Intra orally 3 x 4 cms sized diffuse swelling was seen on right side of the mandible
OPG reveal a radiolucency anteroposteriorly extending from distal portion of 41 to distal root of 47
Grossly lesion shows multiple soft tissue bits along with teeth (44 & 46)
Photomicrograph showing many blood-filled cystic spaces of varying sizes lined by spindle/plump fibroblasts admixed with few giant cells (H&E 10X)

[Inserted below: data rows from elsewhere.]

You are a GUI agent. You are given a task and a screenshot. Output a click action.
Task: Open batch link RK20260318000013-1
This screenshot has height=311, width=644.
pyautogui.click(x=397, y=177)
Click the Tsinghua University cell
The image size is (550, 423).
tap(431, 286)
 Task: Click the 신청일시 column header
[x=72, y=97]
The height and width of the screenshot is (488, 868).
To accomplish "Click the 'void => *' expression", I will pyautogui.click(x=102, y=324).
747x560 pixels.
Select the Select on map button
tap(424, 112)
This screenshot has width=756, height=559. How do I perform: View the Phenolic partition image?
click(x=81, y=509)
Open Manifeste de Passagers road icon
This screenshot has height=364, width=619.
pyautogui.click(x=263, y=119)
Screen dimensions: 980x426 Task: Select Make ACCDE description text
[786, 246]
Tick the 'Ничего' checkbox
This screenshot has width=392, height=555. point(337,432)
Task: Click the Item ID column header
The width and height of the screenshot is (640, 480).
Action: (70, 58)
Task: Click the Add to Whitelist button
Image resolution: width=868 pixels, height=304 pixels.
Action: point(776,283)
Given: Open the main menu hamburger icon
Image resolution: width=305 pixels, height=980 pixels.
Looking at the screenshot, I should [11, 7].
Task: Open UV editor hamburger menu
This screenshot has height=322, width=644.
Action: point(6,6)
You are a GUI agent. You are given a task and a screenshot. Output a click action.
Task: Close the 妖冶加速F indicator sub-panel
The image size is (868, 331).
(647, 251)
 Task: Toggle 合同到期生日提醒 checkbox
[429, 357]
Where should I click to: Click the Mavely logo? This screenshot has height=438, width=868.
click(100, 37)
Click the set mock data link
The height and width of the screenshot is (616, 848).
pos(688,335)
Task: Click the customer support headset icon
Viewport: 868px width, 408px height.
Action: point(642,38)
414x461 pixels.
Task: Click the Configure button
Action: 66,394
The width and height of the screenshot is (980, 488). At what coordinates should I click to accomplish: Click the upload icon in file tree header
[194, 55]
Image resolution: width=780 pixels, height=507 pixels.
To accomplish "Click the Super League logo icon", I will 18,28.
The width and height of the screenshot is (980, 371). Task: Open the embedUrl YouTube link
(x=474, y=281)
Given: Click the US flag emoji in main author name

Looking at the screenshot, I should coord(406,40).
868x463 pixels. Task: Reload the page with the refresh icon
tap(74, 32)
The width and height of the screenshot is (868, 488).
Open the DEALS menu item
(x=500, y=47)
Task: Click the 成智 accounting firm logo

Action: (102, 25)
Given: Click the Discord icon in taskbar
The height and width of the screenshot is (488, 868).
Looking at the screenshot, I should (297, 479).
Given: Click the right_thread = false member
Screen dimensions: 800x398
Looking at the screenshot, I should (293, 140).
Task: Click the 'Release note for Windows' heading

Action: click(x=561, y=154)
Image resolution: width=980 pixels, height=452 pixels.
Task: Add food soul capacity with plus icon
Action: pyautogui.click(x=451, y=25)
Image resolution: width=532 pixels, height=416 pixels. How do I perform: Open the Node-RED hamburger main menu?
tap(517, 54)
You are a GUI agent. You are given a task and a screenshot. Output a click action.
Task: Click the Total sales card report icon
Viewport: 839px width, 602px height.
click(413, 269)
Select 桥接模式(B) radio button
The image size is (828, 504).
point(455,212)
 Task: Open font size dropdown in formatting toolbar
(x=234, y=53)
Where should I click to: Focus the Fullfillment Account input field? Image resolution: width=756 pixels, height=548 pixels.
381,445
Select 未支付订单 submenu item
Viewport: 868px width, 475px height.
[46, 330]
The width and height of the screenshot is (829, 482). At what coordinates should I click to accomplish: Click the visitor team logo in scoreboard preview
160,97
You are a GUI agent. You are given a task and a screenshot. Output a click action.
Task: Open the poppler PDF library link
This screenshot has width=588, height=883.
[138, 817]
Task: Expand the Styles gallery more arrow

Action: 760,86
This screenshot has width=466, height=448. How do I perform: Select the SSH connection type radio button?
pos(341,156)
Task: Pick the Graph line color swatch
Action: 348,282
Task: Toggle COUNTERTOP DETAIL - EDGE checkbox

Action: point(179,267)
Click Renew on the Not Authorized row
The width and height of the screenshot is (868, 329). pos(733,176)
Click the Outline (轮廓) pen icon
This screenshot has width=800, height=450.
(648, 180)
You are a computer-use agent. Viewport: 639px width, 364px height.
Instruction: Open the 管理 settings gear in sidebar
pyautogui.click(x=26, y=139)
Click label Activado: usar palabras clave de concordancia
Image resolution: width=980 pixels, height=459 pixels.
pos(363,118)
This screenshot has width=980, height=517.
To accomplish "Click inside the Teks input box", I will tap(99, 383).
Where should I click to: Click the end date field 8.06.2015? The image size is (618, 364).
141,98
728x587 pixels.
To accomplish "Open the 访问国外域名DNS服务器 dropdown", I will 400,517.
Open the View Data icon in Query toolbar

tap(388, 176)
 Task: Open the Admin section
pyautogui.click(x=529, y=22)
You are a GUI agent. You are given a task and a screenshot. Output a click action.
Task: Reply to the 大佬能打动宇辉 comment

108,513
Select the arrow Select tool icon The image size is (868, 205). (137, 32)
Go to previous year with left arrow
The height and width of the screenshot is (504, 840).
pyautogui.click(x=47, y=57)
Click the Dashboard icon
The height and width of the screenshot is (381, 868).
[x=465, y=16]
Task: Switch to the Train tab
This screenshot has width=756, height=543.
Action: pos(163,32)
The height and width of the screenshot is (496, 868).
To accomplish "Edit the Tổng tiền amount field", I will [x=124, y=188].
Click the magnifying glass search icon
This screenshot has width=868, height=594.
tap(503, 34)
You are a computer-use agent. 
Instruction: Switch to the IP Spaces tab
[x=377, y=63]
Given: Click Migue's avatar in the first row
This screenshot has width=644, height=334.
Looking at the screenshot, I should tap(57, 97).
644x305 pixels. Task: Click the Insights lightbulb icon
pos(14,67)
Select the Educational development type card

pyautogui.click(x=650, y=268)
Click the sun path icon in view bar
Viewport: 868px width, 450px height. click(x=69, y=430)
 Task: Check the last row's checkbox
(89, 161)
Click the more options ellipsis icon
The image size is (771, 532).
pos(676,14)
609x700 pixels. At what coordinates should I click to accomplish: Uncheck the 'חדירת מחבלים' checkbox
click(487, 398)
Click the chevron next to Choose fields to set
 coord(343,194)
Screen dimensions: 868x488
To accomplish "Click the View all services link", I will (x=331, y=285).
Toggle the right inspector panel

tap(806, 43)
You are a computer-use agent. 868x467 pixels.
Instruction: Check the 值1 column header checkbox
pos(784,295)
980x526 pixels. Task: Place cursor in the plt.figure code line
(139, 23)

An aneurysmal bone cyst (ABC) is a non-odontogenic, nonepithelial cyst which commonly occurs in long bones and spine . According to Bruce et al., only 2-3% of the cases occur in the head and neck region and among them, 66% of the cases occur in jaws . They commonly occur in the first two decades of life and do not show any gender predilection . As compared to maxilla [2–6] they occur more commonly in the mandible [3,7–10]. Lesions may be asymptomatic or they may be commonly associated with swelling [2,5,6,8,9] and/or pain [4,7,10] in the involved area, as it was in the present case. Radiographic features are not diagnostic. Lesions may exhibit unilocular [4,8] or multilocular radiolucencies [7,9,10] and they may also show a blown-out appearance. Unusual features which were seen in the present case were involvement of right mandible, secondary to trauma and its radiographical presentation as a well-defined unilocular radiolucency with scalloped borders.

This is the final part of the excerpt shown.